▸ **Data to use**:
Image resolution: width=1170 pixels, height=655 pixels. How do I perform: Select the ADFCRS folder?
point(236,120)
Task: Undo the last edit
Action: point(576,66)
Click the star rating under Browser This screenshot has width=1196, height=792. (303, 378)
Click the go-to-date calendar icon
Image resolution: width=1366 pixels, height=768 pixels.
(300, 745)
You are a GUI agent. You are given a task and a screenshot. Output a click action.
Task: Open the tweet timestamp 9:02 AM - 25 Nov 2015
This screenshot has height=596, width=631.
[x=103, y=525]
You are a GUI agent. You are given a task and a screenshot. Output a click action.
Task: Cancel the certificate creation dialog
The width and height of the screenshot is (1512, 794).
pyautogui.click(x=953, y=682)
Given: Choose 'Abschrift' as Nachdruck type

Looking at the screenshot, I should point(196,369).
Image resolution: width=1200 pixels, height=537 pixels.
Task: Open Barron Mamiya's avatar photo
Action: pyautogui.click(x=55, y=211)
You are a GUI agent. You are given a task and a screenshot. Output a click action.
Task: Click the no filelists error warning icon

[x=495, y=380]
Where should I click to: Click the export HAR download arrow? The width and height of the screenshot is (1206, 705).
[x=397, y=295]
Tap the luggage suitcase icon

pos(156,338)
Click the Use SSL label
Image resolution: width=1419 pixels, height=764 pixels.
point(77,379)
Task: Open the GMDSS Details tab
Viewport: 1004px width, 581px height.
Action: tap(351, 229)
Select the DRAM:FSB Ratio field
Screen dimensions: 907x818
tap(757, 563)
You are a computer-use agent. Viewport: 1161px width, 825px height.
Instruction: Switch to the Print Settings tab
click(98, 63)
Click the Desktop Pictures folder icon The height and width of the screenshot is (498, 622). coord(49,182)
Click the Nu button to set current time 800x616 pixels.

▸ **Task description**: Every line above must appear again in your reply, exactly as written.

▸ **Answer to the exercise**:
Image resolution: width=1170 pixels, height=655 pixels. How do I perform: Select the ADFCRS folder?
point(236,120)
Task: Undo the last edit
Action: point(576,66)
Click the star rating under Browser This screenshot has width=1196, height=792. (303, 378)
Click the go-to-date calendar icon
Image resolution: width=1366 pixels, height=768 pixels.
(300, 745)
You are a GUI agent. You are given a task and a screenshot. Output a click action.
Task: Open the tweet timestamp 9:02 AM - 25 Nov 2015
This screenshot has height=596, width=631.
[x=103, y=525]
You are a GUI agent. You are given a task and a screenshot. Output a click action.
Task: Cancel the certificate creation dialog
The width and height of the screenshot is (1512, 794).
pyautogui.click(x=953, y=682)
Given: Choose 'Abschrift' as Nachdruck type

Looking at the screenshot, I should point(196,369).
Image resolution: width=1200 pixels, height=537 pixels.
Task: Open Barron Mamiya's avatar photo
Action: pyautogui.click(x=55, y=211)
You are a GUI agent. You are given a task and a screenshot. Output a click action.
Task: Click the no filelists error warning icon

[x=495, y=380]
Where should I click to: Click the export HAR download arrow? The width and height of the screenshot is (1206, 705).
[x=397, y=295]
Tap the luggage suitcase icon

pos(156,338)
Click the Use SSL label
Image resolution: width=1419 pixels, height=764 pixels.
point(77,379)
Task: Open the GMDSS Details tab
Viewport: 1004px width, 581px height.
Action: tap(351, 229)
Select the DRAM:FSB Ratio field
Screen dimensions: 907x818
tap(757, 563)
You are a computer-use agent. Viewport: 1161px width, 825px height.
Instruction: Switch to the Print Settings tab
click(98, 63)
Click the Desktop Pictures folder icon The height and width of the screenshot is (498, 622). coord(49,182)
Click the Nu button to set current time 800x616 pixels.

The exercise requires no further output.